The information provided by our study assists the surgeon in preoperative planning, setting expectations with the patient, and leveraging insurance companies during the approval process. Our data offer a compelling argument to address cartilage defects expeditiously to prevent further deterioration of the knee joint and ultimately obtain better outcomes for our patients. These results assist the surgeon in counseling patients on the timeliness of implantation when undergoing MACI, especially when the patient exhibits important predictive factors. Furthermore, surgeons performing MACI should be prepared to address larger surface areas due to defect expansion or new defects that may have developed since initial biopsy.
Limitations
This present study is not without limitations. The study is retrospective in nature, based on one surgeon’s results, and was not blinded. Some of the observed defect expansion between initial sizing and implantation is due to debridement of the defect edges at the time of implantation to a healthy margin. However, this should not bias the observed relationship between time delay and greater defect size as the debridement technique and goal of healthy cartilage margins is the same for each case regardless of chronicity.
Conclusion
Patients undergoing 2-stage cell-based cartilage restoration with either ACI or MACI demonstrated long delays between stages of surgery, placing them at risk for expanding defects and development of new high-grade cartilage defects of the knee. Patients who were male, had smaller initial defect size, and longer time between surgeries were at greater risk for defect expansion. Surgeons, patients, insurance, and industry should coordinate efforts to expedite the interval between biopsy and implantation in 2-stage cartilage restoration procedures.
Footnotes
Authors’ Note
This study was approved by the Biomedical Institutional Review Board of The Ohio State University.

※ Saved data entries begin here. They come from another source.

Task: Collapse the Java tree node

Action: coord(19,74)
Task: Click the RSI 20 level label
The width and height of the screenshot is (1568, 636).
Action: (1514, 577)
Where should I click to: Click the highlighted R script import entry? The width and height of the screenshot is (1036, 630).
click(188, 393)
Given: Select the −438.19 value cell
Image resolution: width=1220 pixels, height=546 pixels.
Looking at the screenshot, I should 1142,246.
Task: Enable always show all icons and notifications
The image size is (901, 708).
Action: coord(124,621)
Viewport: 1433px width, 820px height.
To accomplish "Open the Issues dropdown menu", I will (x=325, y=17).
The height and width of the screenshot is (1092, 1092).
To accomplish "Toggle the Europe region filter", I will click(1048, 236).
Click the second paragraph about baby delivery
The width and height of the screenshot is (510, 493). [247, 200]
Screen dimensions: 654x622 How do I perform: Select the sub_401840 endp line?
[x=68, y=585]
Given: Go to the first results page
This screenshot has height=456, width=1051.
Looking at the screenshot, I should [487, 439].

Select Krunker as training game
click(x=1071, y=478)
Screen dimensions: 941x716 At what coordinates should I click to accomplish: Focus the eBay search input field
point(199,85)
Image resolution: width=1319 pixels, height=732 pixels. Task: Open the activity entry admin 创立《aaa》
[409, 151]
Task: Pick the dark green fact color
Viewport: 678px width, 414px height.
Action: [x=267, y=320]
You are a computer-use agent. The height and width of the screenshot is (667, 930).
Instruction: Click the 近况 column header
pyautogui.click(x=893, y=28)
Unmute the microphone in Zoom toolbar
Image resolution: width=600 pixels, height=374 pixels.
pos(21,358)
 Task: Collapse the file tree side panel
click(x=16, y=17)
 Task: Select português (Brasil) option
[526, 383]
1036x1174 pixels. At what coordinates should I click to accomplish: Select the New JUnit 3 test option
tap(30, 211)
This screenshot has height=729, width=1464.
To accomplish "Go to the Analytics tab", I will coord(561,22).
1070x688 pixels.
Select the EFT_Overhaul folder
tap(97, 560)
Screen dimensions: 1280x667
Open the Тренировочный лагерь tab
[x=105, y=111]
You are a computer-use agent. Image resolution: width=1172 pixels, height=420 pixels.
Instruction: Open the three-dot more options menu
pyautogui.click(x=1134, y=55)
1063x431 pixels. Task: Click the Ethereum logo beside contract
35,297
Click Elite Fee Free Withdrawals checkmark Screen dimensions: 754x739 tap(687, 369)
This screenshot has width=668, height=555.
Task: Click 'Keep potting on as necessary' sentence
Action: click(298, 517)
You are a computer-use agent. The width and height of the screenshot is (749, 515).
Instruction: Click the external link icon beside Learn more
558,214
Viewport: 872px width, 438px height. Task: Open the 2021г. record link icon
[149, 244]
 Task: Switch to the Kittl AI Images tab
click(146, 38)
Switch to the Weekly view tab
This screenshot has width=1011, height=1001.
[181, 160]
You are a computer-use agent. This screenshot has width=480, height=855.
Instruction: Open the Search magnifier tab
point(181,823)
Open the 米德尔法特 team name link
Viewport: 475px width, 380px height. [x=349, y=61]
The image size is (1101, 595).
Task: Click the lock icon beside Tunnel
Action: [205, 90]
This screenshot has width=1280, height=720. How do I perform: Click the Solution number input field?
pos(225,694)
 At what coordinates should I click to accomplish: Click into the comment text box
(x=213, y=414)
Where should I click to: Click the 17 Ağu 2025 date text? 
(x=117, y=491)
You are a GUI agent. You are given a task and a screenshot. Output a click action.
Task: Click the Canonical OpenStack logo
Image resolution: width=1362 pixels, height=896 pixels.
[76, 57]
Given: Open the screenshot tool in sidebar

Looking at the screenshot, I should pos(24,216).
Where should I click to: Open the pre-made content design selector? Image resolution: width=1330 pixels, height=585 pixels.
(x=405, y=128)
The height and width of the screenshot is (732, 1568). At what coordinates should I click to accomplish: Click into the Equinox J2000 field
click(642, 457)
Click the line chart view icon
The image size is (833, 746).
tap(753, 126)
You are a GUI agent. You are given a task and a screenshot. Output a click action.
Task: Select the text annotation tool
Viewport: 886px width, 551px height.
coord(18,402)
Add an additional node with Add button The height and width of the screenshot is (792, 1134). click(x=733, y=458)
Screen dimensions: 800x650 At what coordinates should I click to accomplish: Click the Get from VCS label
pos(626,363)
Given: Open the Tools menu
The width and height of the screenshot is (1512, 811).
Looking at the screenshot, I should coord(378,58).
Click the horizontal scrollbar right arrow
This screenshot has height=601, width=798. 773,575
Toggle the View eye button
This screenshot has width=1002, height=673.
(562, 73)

Acknowledgments and Funding
The author(s) received no financial support for the research, authorship, and/or publication of this article.
Declaration of Conflicting Interests
The author(s) declared the following potential conflicts of interest with respect to the research, authorship, and/or publication of this article: David C. Flanigan has received consulting payments from Vericel, Smith and Nephew, Linvatec, and DePuy.